Introduce cfq_entity for CFQ group

Signed-off-by: Gui Jianfeng <[email protected]>
---
block/cfq-iosched.c | 111 +++++++++++++++++++++++++++++++--------------------
1 files changed, 67 insertions(+), 44 deletions(-)

diff --git a/block/cfq-iosched.c b/block/cfq-iosched.c
index 15344fb..98a39eb 100644
--- a/block/cfq-iosched.c
+++ b/block/cfq-iosched.c
@@ -73,7 +73,7 @@ static DEFINE_IDA(cic_index_ida);
#define cfq_class_rt(cfqq) ((cfqq)->ioprio_class == IOPRIO_CLASS_RT)

#define sample_valid(samples) ((samples) > 80)
-#define rb_entry_cfqg(node) rb_entry((node), struct cfq_group, rb_node)
+#define rb_entry_entity(node) rb_entry((node), struct cfq_entity, rb_node)

/*
* Most of our rbtree usage is for sorting with min extraction, so
@@ -101,6 +101,11 @@ struct cfq_entity {
struct rb_node rb_node;
/* service_tree key, represent the position on the tree */
unsigned long rb_key;
+
+ /* group service_tree key */
+ u64 vdisktime;
+ bool is_group_entity;
+ unsigned int weight;
};

/*
@@ -182,12 +187,8 @@ enum wl_type_t {

/* This is per cgroup per device grouping structure */
struct cfq_group {
- /* group service_tree member */
- struct rb_node rb_node;
-
- /* group service_tree key */
- u64 vdisktime;
- unsigned int weight;
+ /* cfq group sched entity */
+ struct cfq_entity cfqe;

/* number of cfqq currently on this group */
int nr_cfqq;
@@ -314,12 +315,22 @@ struct cfq_data {
static inline struct cfq_queue *
cfqq_of_entity(struct cfq_entity *cfqe)

## Directions
1 > Reproduce everything in the cfq_entity patch from "Signed-off-by: Gui Jianfeng" down to "struct cfq_group, rb_node)".
2 > Restate the block of the cfq_entity patch that begins "block/cfq-iosched.c | 111" as a single short sentence, keeping its figures.
Answer using only the cfq_entity patch above.

## Provided information
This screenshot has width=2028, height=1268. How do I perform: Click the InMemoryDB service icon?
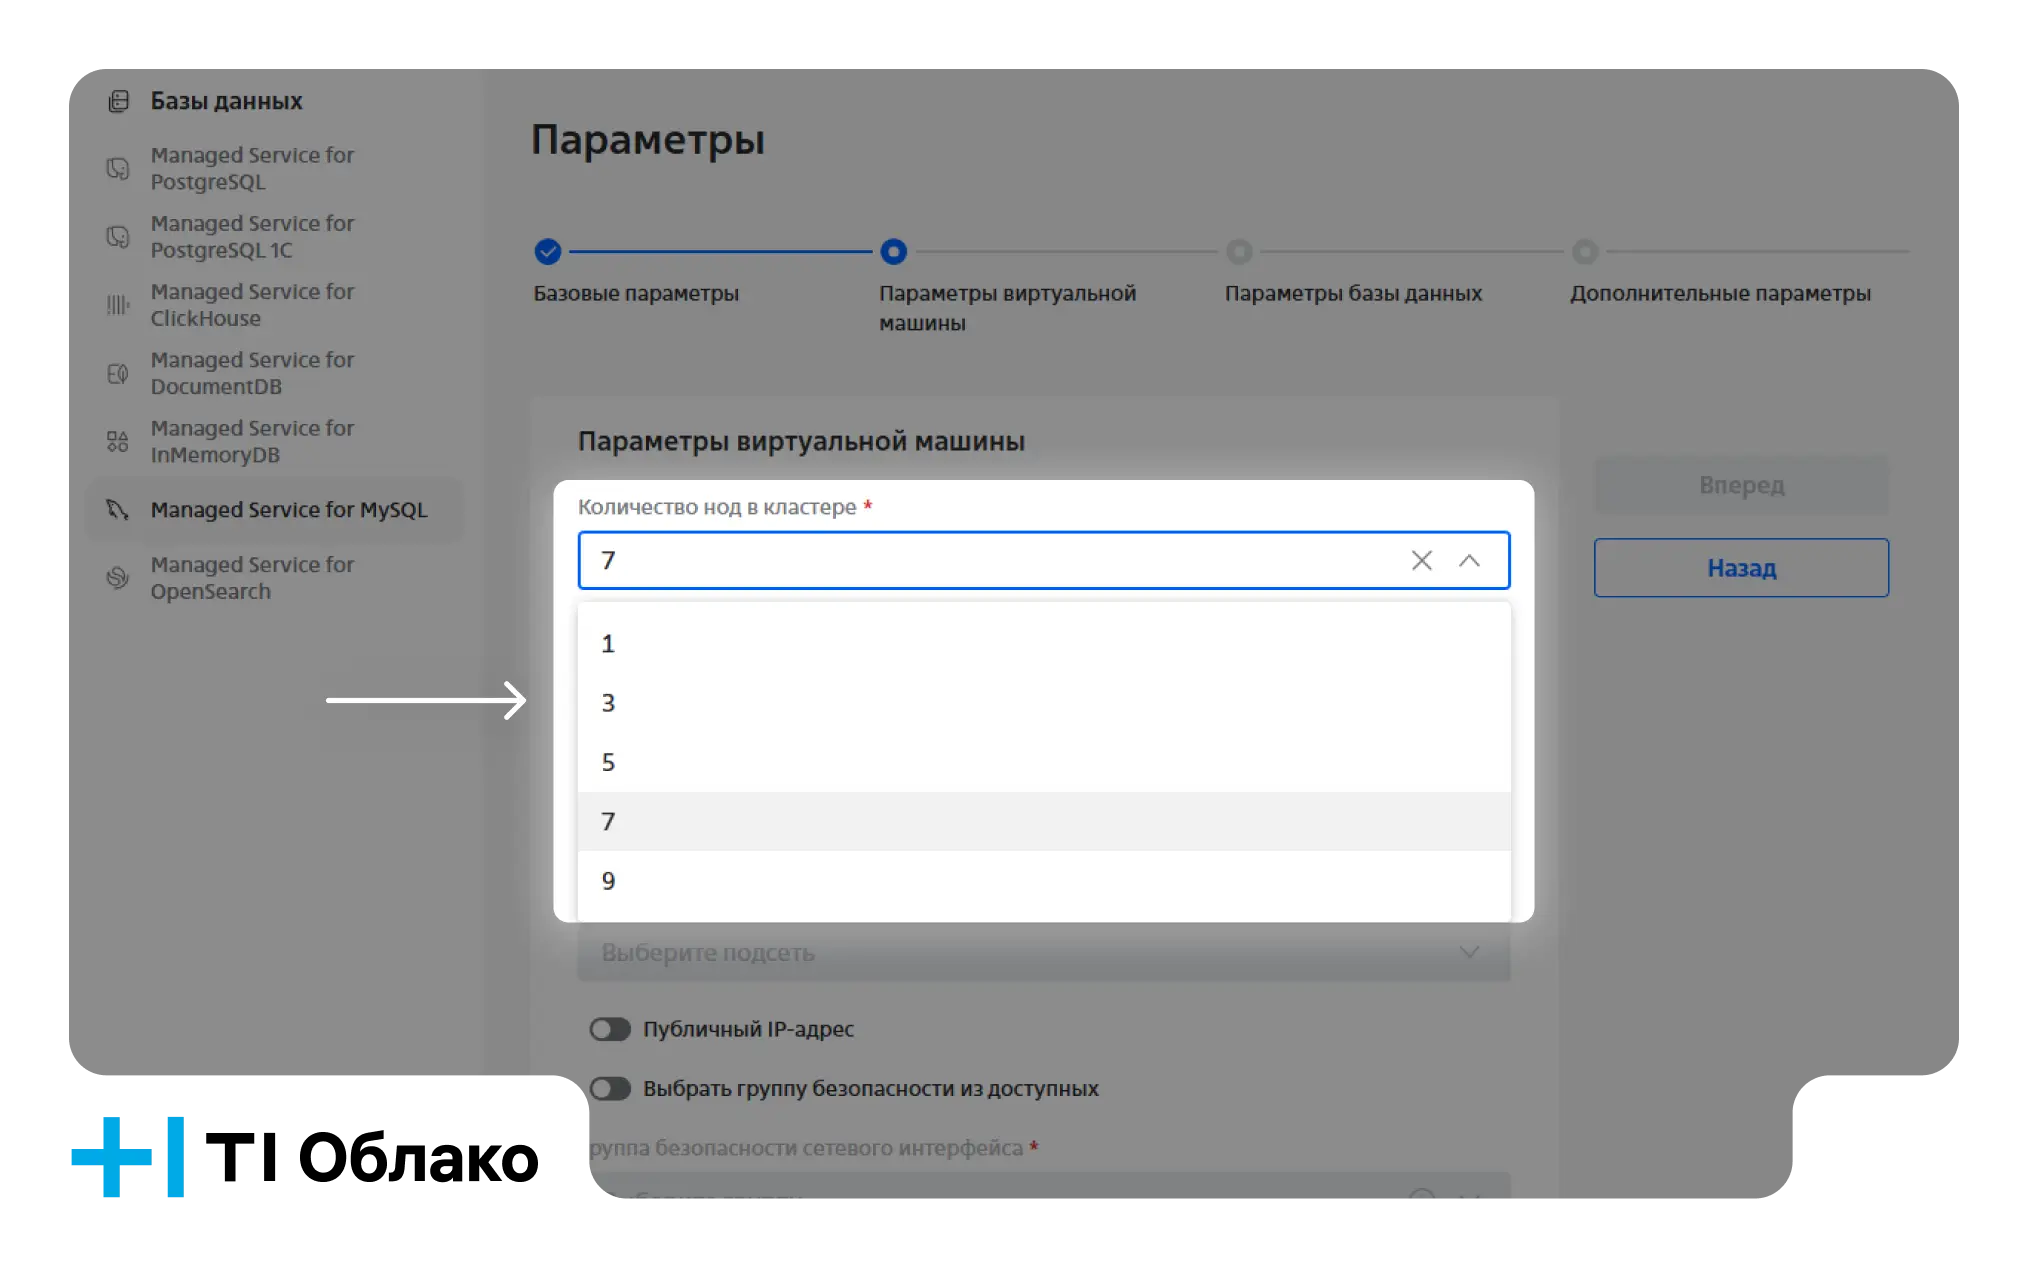pos(118,441)
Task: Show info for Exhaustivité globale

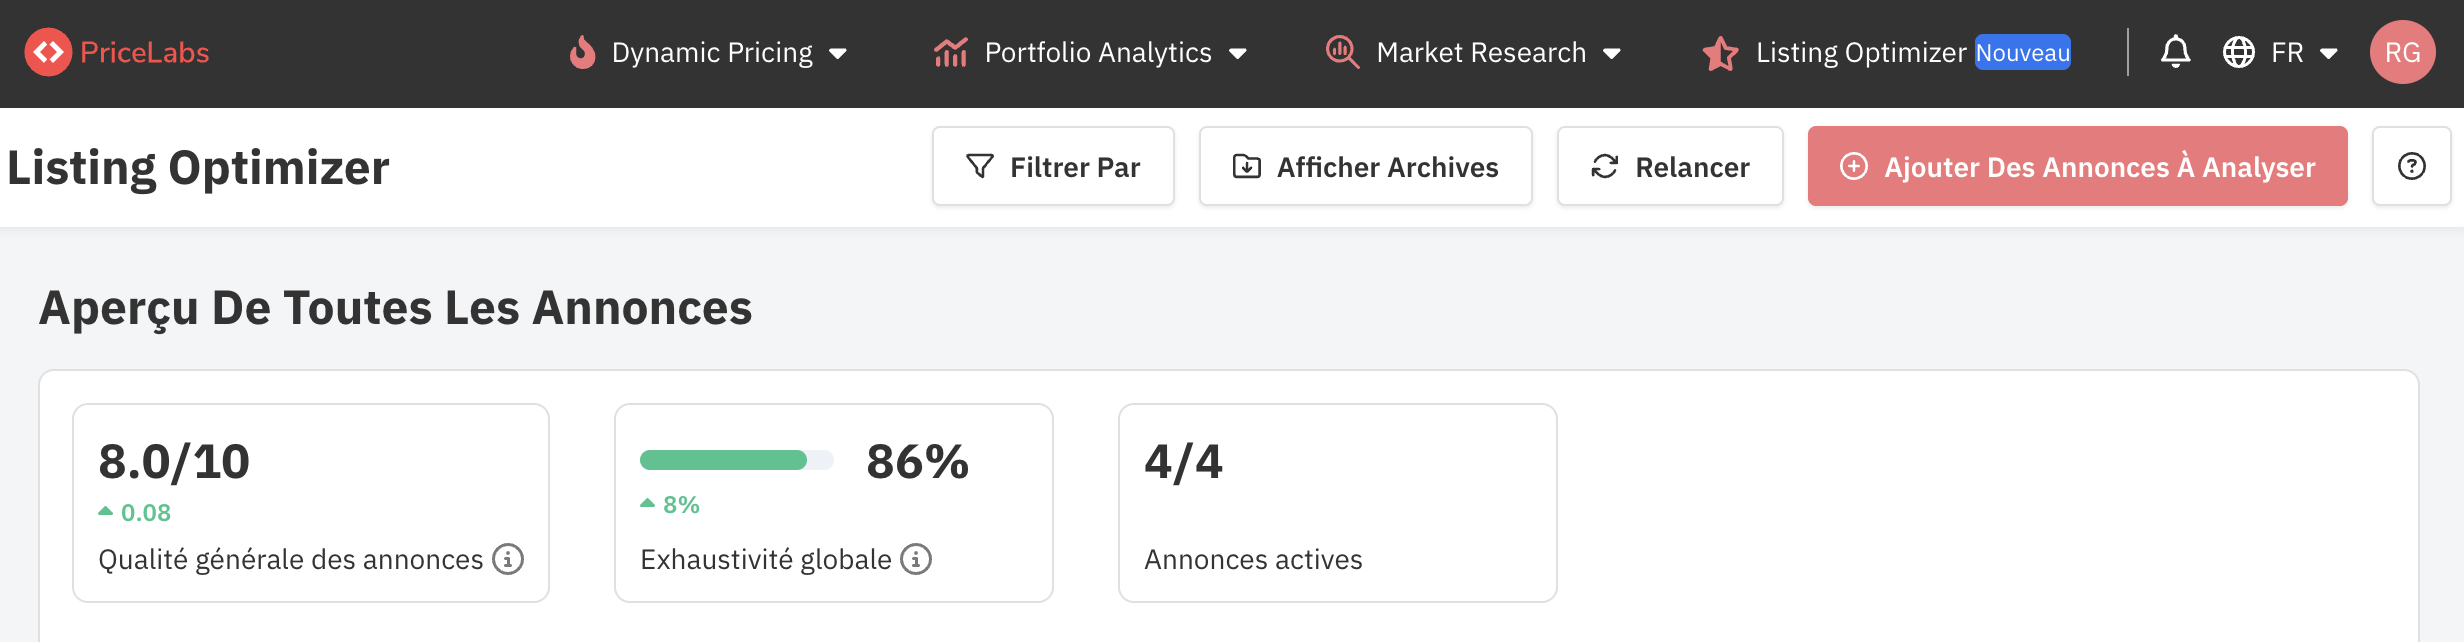Action: pyautogui.click(x=916, y=559)
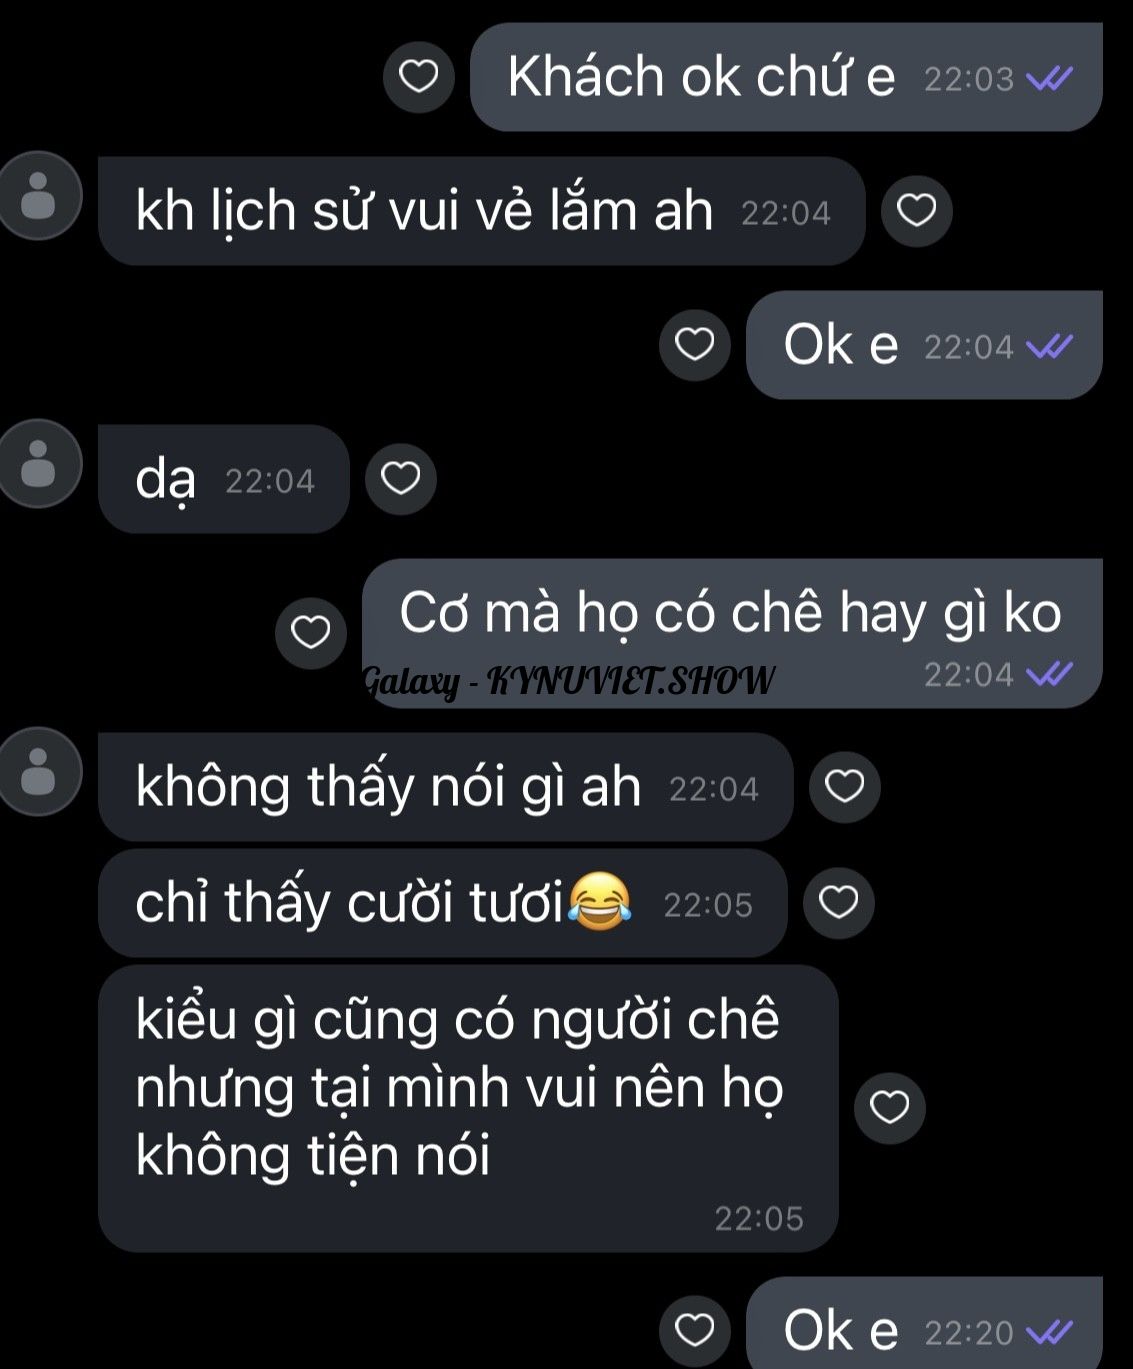Tap the laughing emoji in "cười tươi" message
The height and width of the screenshot is (1369, 1133).
599,901
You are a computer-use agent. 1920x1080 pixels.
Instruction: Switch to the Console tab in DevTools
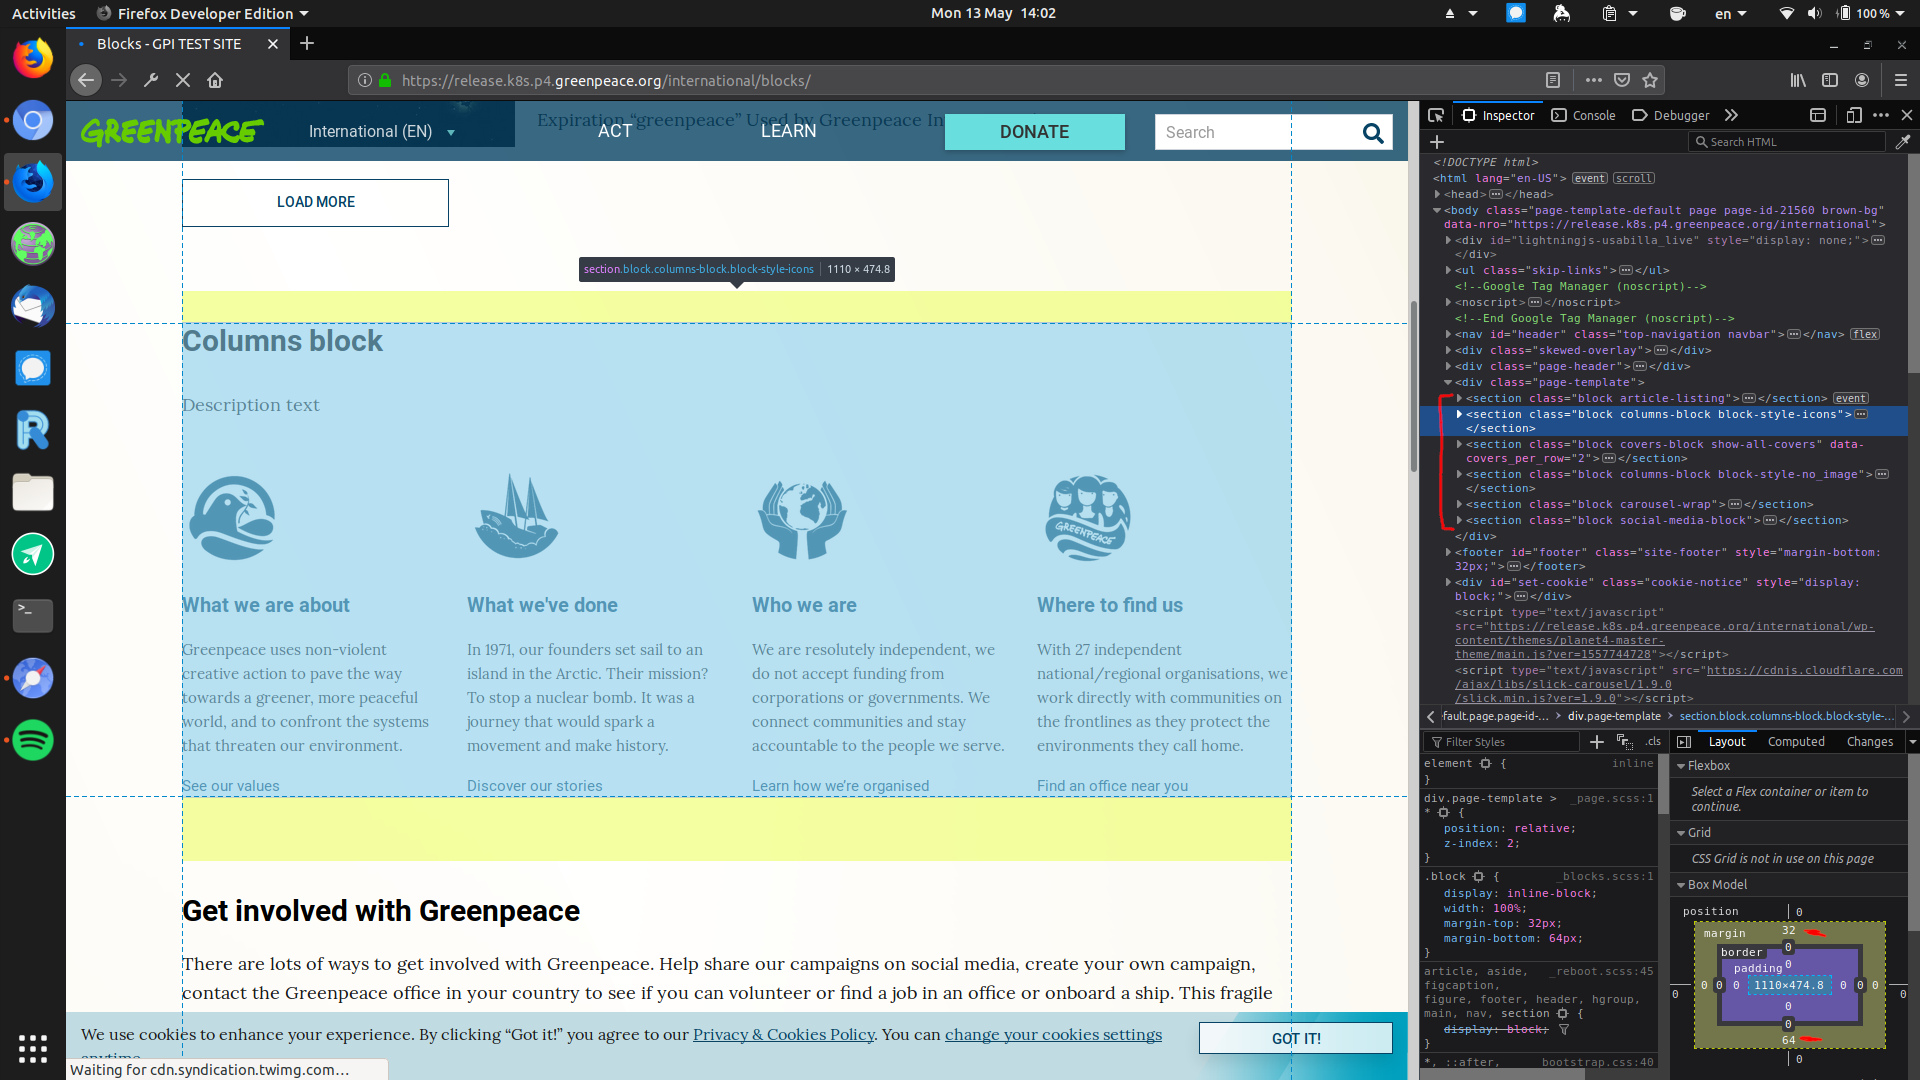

## The results
1 >
Signed-off-by: Gui Jianfeng <[email protected]>
---
block/cfq-iosched.c | 111 +++++++++++++++++++++++++++++++--------------------
1 files changed, 67 insertions(+), 44 deletions(-)

diff --git a/block/cfq-iosched.c b/block/cfq-iosched.c
index 15344fb..98a39eb 100644
--- a/block/cfq-iosched.c
+++ b/block/cfq-iosched.c
@@ -73,7 +73,7 @@ static DEFINE_IDA(cic_index_ida);
#define cfq_class_rt(cfqq) ((cfqq)->ioprio_class == IOPRIO_CLASS_RT)

#define sample_valid(samples) ((samples) > 80)
-#define rb_entry_cfqg(node) rb_entry((node), struct cfq_group, rb_node)

2 > One file, block/cfq-iosched.c, is changed across 111 lines, with 67 insertions and 44 deletions.